5. I never mentioned foreign trained doctors in my post and this post is not about them. Since you brought it up, I’ll try and put you point into context and say that they are cheaper in that we don’t have to pay for their training, but by the time they come to work for the NHS, they are paid exactly the same as their UK trained equivalents. It would be unfair and illegal for it to be any other way. NHS trusts save no money by employing foreign trained doctors. I live in the real world, I work in a hospital every day.
6. Just about all my friends in the private sector get better perks than I do. Free transport, company cars, entertainment expenses, Christmas bonuses, trips abroad, the list goes on and on. As a trainee anaesthetist I have no private practice (which is not really a perk IMO, just more work, but I admit that I know almost nothing about private healthcare), no drug company freebies, my only perks are medical advice from my work friends (as a man in my 20s, I need this very rarely) and my pension, which is the same for ALL NHS STAFF, not just doctors. Every day I go to work and I see medics, surgeons, anaesthetists etc… trying their damn hardest to give their patients the best care they can. Today I started work at 0745, finished at 2130, came home, I’ll be studying until midnight, then up again at 0630 to do it all again tomorrow. I have no idea why you think I am self-serving or corrupt, I can only assume you don’t really understand what junior doctors (or senior doctors) do.
7. Ummm, this just doesn’t make any sense at all. You’re forgetting that the workload will remain the same, regardless of the staffing levels, and you’re forgetting that junior docs actually do a hell of a lot of work. If you take 7 doctors off the rota, then the work of those seven doctors still has to be done.

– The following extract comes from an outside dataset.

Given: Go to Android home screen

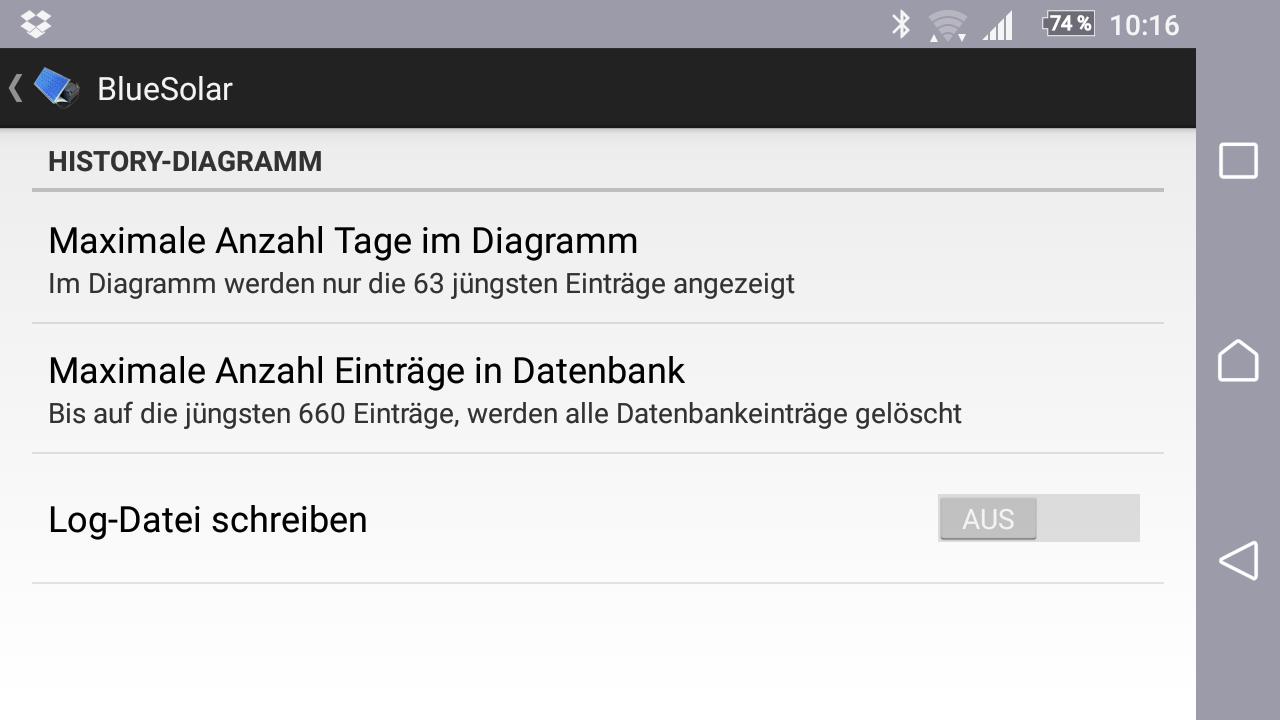Looking at the screenshot, I should pyautogui.click(x=1238, y=360).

So the trust has a choice of either cancelling surgical lists so patients have operations delayed (unacceptable) or find someone else to do the work. It doesn’t take a genius to work out that paying a consultant (basic salary £75 000) to do a list that could be done by a SHO (basic salary £30 000) costs the trust MORE, not less money. I live in the real world, I work in a hospital every day.
8. I don’t get what you mean by this. Surely having a well trained and happy workforce is good for the patients? How would you like to see post-graduate medical education run, Andrew? I’m interested to know.
- Michael
"AndrewSouthLondon said...
2. Trained doctors have no "right to a job". Train as an architect or lawyer and "demand" some one employs you. Only doctors seem to think they have a right to a job."
The very strange thing AndrewSouthLondon is that the majority of doctors (very wrongly) now think that they do not have right to a job, despite the fact that, unlike architects or lawyers, or any other profession for that matter, doctors were 'commissioned' to work for the NHS! No where else! They have no right to set up in private practice nor can finish their long training outside of the NHS! Hence,
no job meanz no career! As a parent of junior doctors myself, I'd say, the juniors have 'every' right to expect a job and the opportunity to progress since they were 'commissioned', hand picked and trained @"250 - 300K to do just that; doctor people to good health!